# WHAT TO PRODUCE
Repeat exactly, and only, the lines running from the one that holds "This screenshot has width=585, height=504." to the end of the records.

---

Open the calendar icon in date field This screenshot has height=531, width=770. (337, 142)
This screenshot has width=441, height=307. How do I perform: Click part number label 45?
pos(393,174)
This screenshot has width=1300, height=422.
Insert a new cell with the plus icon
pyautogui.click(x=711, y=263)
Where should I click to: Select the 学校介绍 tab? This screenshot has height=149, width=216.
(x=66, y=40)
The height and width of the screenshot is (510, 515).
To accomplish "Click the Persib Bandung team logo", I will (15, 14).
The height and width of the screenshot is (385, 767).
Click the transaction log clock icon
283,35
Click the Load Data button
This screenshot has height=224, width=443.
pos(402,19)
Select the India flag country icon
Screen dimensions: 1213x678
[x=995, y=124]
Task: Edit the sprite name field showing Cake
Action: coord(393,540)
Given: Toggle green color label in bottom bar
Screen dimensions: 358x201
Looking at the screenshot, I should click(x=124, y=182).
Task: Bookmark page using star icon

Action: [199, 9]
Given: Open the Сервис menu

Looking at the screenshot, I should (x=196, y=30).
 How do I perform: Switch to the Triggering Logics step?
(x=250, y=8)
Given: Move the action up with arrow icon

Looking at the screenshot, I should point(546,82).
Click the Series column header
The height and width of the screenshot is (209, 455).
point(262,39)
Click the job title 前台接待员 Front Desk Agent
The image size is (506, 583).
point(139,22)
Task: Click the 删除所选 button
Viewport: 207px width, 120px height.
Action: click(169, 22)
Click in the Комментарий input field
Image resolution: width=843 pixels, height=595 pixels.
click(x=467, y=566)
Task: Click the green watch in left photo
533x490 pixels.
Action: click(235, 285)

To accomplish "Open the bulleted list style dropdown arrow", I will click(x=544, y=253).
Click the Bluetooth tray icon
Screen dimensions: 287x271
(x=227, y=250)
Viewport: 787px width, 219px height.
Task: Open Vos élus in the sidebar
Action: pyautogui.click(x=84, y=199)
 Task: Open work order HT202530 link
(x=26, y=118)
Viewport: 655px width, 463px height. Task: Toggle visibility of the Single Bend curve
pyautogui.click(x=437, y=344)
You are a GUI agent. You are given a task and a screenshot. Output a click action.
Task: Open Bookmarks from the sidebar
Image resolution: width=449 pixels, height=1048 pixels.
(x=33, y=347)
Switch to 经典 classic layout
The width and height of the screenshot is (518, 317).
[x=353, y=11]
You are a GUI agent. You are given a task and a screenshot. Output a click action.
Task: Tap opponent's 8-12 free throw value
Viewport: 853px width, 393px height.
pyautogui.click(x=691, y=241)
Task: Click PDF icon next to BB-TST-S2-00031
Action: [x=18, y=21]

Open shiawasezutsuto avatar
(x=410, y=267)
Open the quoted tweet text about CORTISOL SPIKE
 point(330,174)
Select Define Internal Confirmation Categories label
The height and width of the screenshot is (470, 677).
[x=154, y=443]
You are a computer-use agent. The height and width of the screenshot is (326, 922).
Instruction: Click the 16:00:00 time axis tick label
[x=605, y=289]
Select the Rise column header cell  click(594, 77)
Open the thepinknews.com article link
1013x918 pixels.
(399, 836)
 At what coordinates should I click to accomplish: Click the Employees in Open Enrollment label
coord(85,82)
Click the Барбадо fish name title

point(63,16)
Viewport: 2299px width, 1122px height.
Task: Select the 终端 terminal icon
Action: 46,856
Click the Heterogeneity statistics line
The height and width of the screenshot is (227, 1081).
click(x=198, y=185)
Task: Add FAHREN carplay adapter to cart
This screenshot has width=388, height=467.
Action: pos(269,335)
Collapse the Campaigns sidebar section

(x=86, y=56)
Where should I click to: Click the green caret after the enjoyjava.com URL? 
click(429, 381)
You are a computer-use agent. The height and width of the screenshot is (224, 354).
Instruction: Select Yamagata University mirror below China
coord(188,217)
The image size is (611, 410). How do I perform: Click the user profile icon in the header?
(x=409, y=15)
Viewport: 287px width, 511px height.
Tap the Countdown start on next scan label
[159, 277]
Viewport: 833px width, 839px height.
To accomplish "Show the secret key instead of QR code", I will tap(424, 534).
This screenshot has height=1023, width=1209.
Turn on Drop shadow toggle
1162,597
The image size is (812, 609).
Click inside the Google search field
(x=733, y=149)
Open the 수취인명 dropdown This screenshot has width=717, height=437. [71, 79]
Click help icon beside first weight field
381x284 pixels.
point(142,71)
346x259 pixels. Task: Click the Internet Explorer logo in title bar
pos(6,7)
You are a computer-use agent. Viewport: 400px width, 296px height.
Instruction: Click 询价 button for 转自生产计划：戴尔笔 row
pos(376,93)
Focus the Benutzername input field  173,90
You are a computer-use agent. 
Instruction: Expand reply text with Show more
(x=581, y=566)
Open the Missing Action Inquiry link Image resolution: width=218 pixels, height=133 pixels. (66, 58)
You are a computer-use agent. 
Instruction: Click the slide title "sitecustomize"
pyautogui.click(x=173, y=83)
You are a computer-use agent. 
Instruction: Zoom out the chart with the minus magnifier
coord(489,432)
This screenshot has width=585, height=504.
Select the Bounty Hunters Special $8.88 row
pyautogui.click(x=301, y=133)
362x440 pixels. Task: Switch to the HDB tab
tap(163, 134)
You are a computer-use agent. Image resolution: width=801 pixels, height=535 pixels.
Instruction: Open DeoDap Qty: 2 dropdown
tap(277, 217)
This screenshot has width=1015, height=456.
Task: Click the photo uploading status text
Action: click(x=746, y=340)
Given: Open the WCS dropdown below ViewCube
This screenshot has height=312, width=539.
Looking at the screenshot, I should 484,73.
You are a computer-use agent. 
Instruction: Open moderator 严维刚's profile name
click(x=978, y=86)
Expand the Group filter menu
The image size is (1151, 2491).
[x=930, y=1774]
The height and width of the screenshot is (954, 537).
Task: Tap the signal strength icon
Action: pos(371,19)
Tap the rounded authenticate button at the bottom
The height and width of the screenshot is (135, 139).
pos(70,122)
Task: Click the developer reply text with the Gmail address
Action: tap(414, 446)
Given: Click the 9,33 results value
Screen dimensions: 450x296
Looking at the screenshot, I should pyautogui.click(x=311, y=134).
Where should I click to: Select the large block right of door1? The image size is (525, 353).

---

# WRITTEN SOLUTION
This screenshot has width=585, height=504.
Select the Bounty Hunters Special $8.88 row
pyautogui.click(x=301, y=133)
362x440 pixels. Task: Switch to the HDB tab
tap(163, 134)
You are a computer-use agent. Image resolution: width=801 pixels, height=535 pixels.
Instruction: Open DeoDap Qty: 2 dropdown
tap(277, 217)
This screenshot has width=1015, height=456.
Task: Click the photo uploading status text
Action: click(x=746, y=340)
Given: Open the WCS dropdown below ViewCube
This screenshot has height=312, width=539.
Looking at the screenshot, I should 484,73.
You are a computer-use agent. 
Instruction: Open moderator 严维刚's profile name
click(x=978, y=86)
Expand the Group filter menu
The image size is (1151, 2491).
[x=930, y=1774]
The height and width of the screenshot is (954, 537).
Task: Tap the signal strength icon
Action: pos(371,19)
Tap the rounded authenticate button at the bottom
The height and width of the screenshot is (135, 139).
pos(70,122)
Task: Click the developer reply text with the Gmail address
Action: tap(414, 446)
Given: Click the 9,33 results value
Screen dimensions: 450x296
Looking at the screenshot, I should pyautogui.click(x=311, y=134).
Where should I click to: Select the large block right of door1? The image size is (525, 353).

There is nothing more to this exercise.